Teşekkürler, sağolun


----------



## shiningstar

Yine merhaba,

Fransızcam çok iyi değil, bu nedenle sadece ne anladığımı söylemekle yetineceğim:

"Basında öksüzler yararına bir abonelik hesabı açtırmak/açtırılıyor" şeklinde anladım ben bunu eğer cümlenin tamamı buysa...  

Umarım yardımı olur.

Not: Forum kurallarında dört cümleye kadar metin alıntısı yapılmasına izin var sanıyorum. Bu şekilde sadece tahminde bulunuyoruz çünkü.


----------



## dawar

shiningstar said:


> Yine merhaba,
> 
> Fransızcam çok iyi değil, bu nedenle sadece ne anladığımı söylemekle yetineceğim:
> 
> "Basında öksüzler yararına bir abonelik hesabı açtırmak/açtırılıyor" şeklinde anladım ben bunu eğer cümlenin tamamı buysa...
> 
> Umarım yardımı olur.
> 
> Not: Forum kurallarında dört cümleye kadar metin alıntısı yapılmasına izin var sanıyorum. Bu şekilde sadece tahminde bulunuyoruz çünkü.



Katılıyorum!


----------



## miraculeuse

vesaas said:


> "faire ouvrir dans les journaux une souscription en faveur des orphelins". Gazetede yardım hesabı mı açılmasından bahsediliyor? Bu nasıl bir şey olabilir?

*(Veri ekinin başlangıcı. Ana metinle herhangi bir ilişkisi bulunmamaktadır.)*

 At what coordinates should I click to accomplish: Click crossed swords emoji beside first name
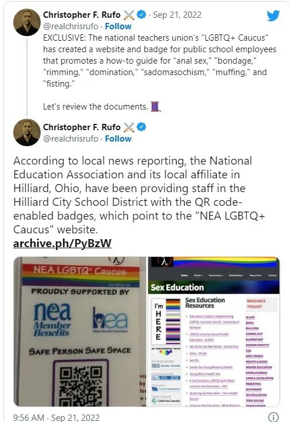click(128, 15)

*"Basında" değil sizin dediğiniz gibi "Gazetelerde" desek daha doğru olur.
"Gazetelerde kimsesizler yararına abonmanlık başlatılması" denmek istenmiş
*


----------



## shiningstar

orphelin: yetim, öksüz anlamına geliyor. Kimsesizler tamamen farklı bir kelime miraculeuse


----------



## miraculeuse

*Ancak fransızcada bizdeki çocuk esirgeme yurdu için kullanılıyor "orphelinat". O sebeple bizdeki babasız ya da annesiz-babasız ayrımı pek yok. 

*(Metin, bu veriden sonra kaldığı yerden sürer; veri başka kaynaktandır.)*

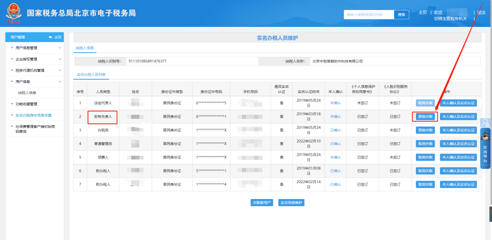Switch to the 实名办税人员列表 tab

point(91,74)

basın= gazete de değil. Journal'e basın demişsiniz sizde, onu da düzeltelim. *


----------



## Rallino

miraculeuse said:


> *Ancak fransızcada bizdeki çocuk esirgeme yurdu için kullanılıyor "orphelinat". O sebeple bizdeki babasız ya da annesiz-babasız ayrımı pek yok.
> 
> basın= gazete de değil. Journal'e basın demişsiniz sizde, onu da düzeltelim. *



Herkes birinin yanlışını düzeltiyor  Sıra bende. 
sizde --> siz de.

Tamam....şaka yaptım...gidiyorum


----------



## Kibele

Ben bu cümleyi "gazetelerde (ya da gazeteler vasıtasıyla) öksüzler yararına yardım kampanyası başlatmak" şeklinde yorumluyorum.


----------